All of the data below is to be copied again without changes.

----- Data for this exercise -----

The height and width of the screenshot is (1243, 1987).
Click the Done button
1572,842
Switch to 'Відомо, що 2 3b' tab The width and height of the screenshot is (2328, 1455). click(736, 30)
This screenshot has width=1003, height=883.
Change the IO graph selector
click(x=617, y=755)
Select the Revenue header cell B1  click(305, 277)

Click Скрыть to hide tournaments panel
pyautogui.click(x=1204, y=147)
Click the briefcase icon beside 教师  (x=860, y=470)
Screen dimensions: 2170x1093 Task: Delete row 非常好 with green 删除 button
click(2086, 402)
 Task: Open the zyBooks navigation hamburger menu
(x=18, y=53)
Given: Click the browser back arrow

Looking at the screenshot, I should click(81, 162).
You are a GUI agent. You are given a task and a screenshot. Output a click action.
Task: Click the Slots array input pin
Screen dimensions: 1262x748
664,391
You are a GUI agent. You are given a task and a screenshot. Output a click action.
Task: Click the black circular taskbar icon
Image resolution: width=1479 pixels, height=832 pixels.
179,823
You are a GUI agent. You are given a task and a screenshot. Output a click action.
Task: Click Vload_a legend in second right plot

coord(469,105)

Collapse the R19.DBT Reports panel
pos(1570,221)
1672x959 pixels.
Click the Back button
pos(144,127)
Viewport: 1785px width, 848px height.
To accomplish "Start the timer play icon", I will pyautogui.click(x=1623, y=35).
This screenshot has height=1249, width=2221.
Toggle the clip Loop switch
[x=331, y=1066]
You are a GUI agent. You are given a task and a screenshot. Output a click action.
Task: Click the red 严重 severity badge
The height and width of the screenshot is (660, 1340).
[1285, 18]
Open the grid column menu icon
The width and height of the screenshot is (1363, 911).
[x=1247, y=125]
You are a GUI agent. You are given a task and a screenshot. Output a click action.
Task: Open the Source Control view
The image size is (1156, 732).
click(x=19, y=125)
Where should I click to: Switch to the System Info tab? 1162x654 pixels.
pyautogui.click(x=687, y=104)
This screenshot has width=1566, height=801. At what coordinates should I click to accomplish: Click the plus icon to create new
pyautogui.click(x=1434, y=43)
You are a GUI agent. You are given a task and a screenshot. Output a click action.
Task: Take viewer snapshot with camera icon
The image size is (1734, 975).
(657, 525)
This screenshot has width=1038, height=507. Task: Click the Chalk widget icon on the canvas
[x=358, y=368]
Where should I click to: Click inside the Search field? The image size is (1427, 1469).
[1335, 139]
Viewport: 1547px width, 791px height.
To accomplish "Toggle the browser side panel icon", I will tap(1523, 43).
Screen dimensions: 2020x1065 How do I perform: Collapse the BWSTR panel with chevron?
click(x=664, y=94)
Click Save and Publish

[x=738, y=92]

-----

Finished exercise
The height and width of the screenshot is (1243, 1987).
Click the Done button
1572,842
Switch to 'Відомо, що 2 3b' tab The width and height of the screenshot is (2328, 1455). click(736, 30)
This screenshot has width=1003, height=883.
Change the IO graph selector
click(x=617, y=755)
Select the Revenue header cell B1  click(305, 277)

Click Скрыть to hide tournaments panel
pyautogui.click(x=1204, y=147)
Click the briefcase icon beside 教师  (x=860, y=470)
Screen dimensions: 2170x1093 Task: Delete row 非常好 with green 删除 button
click(2086, 402)
 Task: Open the zyBooks navigation hamburger menu
(x=18, y=53)
Given: Click the browser back arrow

Looking at the screenshot, I should click(81, 162).
You are a GUI agent. You are given a task and a screenshot. Output a click action.
Task: Click the Slots array input pin
Screen dimensions: 1262x748
664,391
You are a GUI agent. You are given a task and a screenshot. Output a click action.
Task: Click the black circular taskbar icon
Image resolution: width=1479 pixels, height=832 pixels.
179,823
You are a GUI agent. You are given a task and a screenshot. Output a click action.
Task: Click Vload_a legend in second right plot

coord(469,105)

Collapse the R19.DBT Reports panel
pos(1570,221)
1672x959 pixels.
Click the Back button
pos(144,127)
Viewport: 1785px width, 848px height.
To accomplish "Start the timer play icon", I will pyautogui.click(x=1623, y=35).
This screenshot has height=1249, width=2221.
Toggle the clip Loop switch
[x=331, y=1066]
You are a GUI agent. You are given a task and a screenshot. Output a click action.
Task: Click the red 严重 severity badge
The height and width of the screenshot is (660, 1340).
[1285, 18]
Open the grid column menu icon
The width and height of the screenshot is (1363, 911).
[x=1247, y=125]
You are a GUI agent. You are given a task and a screenshot. Output a click action.
Task: Open the Source Control view
The image size is (1156, 732).
click(x=19, y=125)
Where should I click to: Switch to the System Info tab? 1162x654 pixels.
pyautogui.click(x=687, y=104)
This screenshot has width=1566, height=801. At what coordinates should I click to accomplish: Click the plus icon to create new
pyautogui.click(x=1434, y=43)
You are a GUI agent. You are given a task and a screenshot. Output a click action.
Task: Take viewer snapshot with camera icon
The image size is (1734, 975).
(657, 525)
This screenshot has width=1038, height=507. Task: Click the Chalk widget icon on the canvas
[x=358, y=368]
Where should I click to: Click inside the Search field? The image size is (1427, 1469).
[1335, 139]
Viewport: 1547px width, 791px height.
To accomplish "Toggle the browser side panel icon", I will tap(1523, 43).
Screen dimensions: 2020x1065 How do I perform: Collapse the BWSTR panel with chevron?
click(x=664, y=94)
Click Save and Publish

[x=738, y=92]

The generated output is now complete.